I’d been working on this article on and off for around a month or so when I realized it’d probably just end up sitting uncommitted on my laptop forever. I’m sure anyone who has a sporadically-updated blog can relate. Something about it feels wrong to me, and I can’t quite put my finger on why.
Fast-forward and it’s now been two months since I last edited this accursed post. I go to write a blog post following a surge of inspiration. I open Vim. This greets me.
Untracked (7)
? content/methods.md
? ... a couple more unpublished articles
“Oh”, I thought, “I’d forgotten about you! Surely I can just make a quick editing pass through this, and I’ll finally be done with it.” And here I’m typing these words, three hours and a lot of CSS fiddling later.
Fuck it, it’s git add
time.
No more editing.
Please excuse the disjointed prose,
the arguments that feel like they’re going somewhere
but then just … don’t,
and the overall aura of unease.
Look at those section headings.
They’re taunting you, aren’t they?
And the code blocks, oh god the code blocks
there’s so many a͟a͜a̴̧͙̥̟ͫ̂̐ͪ̔͂̀ḁ̶͔̦̆̎̓ą͈̰̞̻̩̘̩̅̔͐͌ͯ͛ͫ͆ͬa̛̠̻̭̘͕͓̋̽̓̎ͤ́a̵͔̳̗̫̻̦̲ͧ̓́ͧ̎͟á̻͔̏ͬ͜
Ahem.
Back to our regularly‑scheduled ill‑defined opinions
Lately there has been an explosion of new systems programming languages. Some of these have methods, while others don’t. In a way, methods delineate the dividing lines within this new generation of systems languages.
A review of methods in C
In C, it’s trivial to recreate the common pattern of a data structure along with a bunch of functions that operate on that data structure. Let’s take the interface of a dynamic array as an example.
typedef struct Array {
uint32_t length;
uint32_t capacity;
uint32_t element_size;
float growth_factor;
void *ptr;
} Array;
Array init(
size_t capacity,
size_t element_size,
float growth_factor);
void *at(const Array *a, size_t index);
void push(Array *a, const void *element);
void pop(Array *a, void *element);
void insert(Array *a, const void *element, size_t index);
C doesn’t have namespacing of any description, so to avoid stepping on the toes of other code we’ll prefix each of our functions.
Array array_init(
size_t capacity,
size_t element_size,
float growth_factor);
void *array_at(const Array *a, size_t index);
void array_push(Array *a, const void *element);
void array_pop(Array *a, void *element);
void array_insert(Array *a, const void *element, size_t index);
And there we have a primordial class with some methods: a data structure, along with some functions that operate on it. (Of course, C doesn’t have full-fat inheritance so it’s doubtful whether I can really call this a class, but we’ll ignore that for the purposes of this article.)

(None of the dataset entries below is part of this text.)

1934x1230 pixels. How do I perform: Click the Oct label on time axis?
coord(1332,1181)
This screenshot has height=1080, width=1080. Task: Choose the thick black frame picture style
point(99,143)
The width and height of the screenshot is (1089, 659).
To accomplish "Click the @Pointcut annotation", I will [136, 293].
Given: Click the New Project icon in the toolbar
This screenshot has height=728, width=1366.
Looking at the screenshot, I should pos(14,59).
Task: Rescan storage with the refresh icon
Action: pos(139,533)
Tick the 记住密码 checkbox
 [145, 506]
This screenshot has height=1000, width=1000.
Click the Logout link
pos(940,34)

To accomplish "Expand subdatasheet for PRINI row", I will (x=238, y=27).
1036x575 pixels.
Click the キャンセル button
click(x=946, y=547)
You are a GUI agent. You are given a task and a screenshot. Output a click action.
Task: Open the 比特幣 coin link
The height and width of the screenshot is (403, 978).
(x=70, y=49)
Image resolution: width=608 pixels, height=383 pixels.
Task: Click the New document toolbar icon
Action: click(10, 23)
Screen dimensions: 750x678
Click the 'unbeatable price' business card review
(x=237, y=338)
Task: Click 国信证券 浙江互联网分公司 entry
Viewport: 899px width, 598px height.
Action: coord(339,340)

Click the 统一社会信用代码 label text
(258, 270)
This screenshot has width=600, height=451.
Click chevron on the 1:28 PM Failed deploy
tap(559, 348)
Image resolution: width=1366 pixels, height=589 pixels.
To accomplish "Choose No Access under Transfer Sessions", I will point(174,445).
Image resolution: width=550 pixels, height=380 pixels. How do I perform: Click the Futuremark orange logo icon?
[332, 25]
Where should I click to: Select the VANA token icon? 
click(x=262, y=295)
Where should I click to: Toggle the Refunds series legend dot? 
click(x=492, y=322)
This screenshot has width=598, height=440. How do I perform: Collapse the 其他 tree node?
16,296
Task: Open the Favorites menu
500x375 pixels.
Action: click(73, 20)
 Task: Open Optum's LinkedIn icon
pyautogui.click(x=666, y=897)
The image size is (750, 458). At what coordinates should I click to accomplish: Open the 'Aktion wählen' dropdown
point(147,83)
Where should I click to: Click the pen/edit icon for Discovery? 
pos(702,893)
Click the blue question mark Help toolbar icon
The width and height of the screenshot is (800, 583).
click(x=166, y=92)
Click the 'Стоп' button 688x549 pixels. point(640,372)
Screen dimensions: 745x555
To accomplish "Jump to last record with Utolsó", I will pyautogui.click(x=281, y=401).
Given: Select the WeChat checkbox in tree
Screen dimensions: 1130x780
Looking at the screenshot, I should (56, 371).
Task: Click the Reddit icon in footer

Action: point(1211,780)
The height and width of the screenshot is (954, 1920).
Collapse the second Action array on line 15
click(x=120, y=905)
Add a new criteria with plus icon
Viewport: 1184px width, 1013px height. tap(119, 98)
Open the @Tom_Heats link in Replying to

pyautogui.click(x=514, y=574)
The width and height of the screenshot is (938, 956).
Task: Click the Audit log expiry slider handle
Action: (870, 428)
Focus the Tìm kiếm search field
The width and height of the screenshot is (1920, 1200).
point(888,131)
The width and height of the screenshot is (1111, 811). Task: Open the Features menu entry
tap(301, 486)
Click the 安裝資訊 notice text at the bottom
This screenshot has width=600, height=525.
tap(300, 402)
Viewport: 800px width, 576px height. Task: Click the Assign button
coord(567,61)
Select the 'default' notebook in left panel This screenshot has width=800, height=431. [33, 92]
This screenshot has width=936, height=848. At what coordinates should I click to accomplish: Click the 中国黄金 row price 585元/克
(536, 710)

Adding a common prefix to all of our functions helps solidify that each of these operate on the same data structure; that these functions are really “methods”, in a way.
There’s examples of this pattern being used all over the place. I took a look at some of the most popular C projects on GitHub and spotted it in redis, XNU, Neovim, Curl and Nuklear – I suspect it’s close to universal.
A quick survey of the landscape
Let’s take a look at some of the extant C replacements I was referring to earlier, starting with Odin. Odin is a new systems programming language that positions itself as a sane, simple, fun alternative to C. It does not have methods. The FAQ page explains the rationale for this decision:
Why does Odin not have any methods?
We believe that data and code should be separate concepts; data should not have “behaviour”.
Use a procedure.
Similarly, Hare, another minimalist systems programming language, doesn’t include methods either, though I couldn’t find the rationale for this decision. As a counterpoint, Zig and C3 both have methods.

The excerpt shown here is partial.